Tuesday, June 18, 2013

Sensory Writing by Andy Scheer

I woke up the past two mornings smelling smoke.

The trouble is, I'm not at my sister and brother-in-law's camp in the middle of Michigan's Upper Peninsula—a place where that scent evokes memories of campfires, marshmallows, and watching the first stars emerge.

Instead I'm living in northeast Colorado Springs, a few miles from where thousands of acres and hundreds of homes have burned in our second summer of wildfires.

The past two nights as the winds shifted, a cloud of smoke descended over the city with the scent of raw destruction. A scent I once enjoyed now sets my nerves on edge.

In the past few weeks in other communities, people I know have encountered days of flooding and killer tornadoes—events with a signature of scents, sounds, and textures that will always remind them of the events they've just endured.

No wonder, then, that the most powerful writing uses sensory imagery beyond the visual.

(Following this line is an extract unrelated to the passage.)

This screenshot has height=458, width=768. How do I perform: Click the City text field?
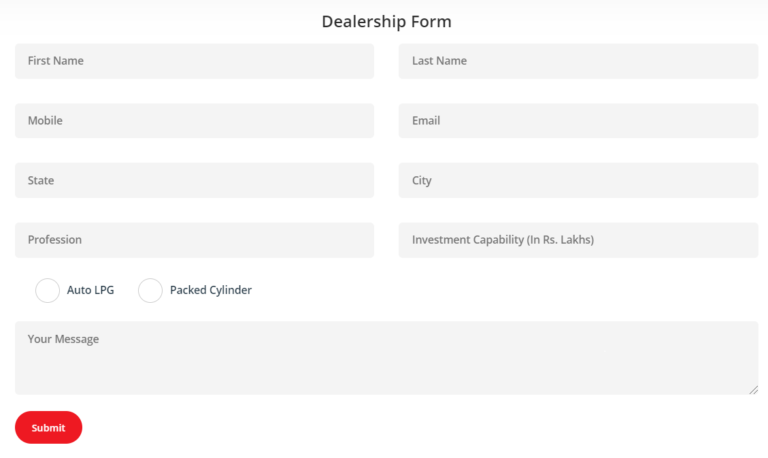[578, 181]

I reflect on a novel I just trudged through—largely because new examples of British naval fiction in the age of sail are so scarce. The author was careful to get the nautical details right. Each time a ship changed course, the crew reset the sails. He gave me the statistics of the ships and their crews. But he failed to convey a true sense of place.

Through hundreds of pages I never smelled salt air, or gunpowder, or an infected wound in the overcrowded sickbay. I never tasted salt pork, weevil-filled ship's biscuit, or a glistening, gelatinous pudding. I never felt a freshly holystoned deck or listened to a battered fiddle screech out a shanty.

And I never really connected with the story.

Maybe I'm just unusually attentive to sensory details. But I don't think so. When I read your story I hope I can hear it, smell it, taste it, and feel it.

4 comments:

Davalyn Spencer said...

I am going to quote you on my writer's wall: When I read your story I hope I can hear it, smell it, taste it, and feel it.
Great post.

Audrey said...

I agree with Davalyn. That last sentence says it all!

Andy Scheer said...

Thanks. I see those as most helpful elements to being able to feel the story emotionally.

Anonymous said...

A great reminder. I am guilty of only thinking of the visual descriptions and a few sounds.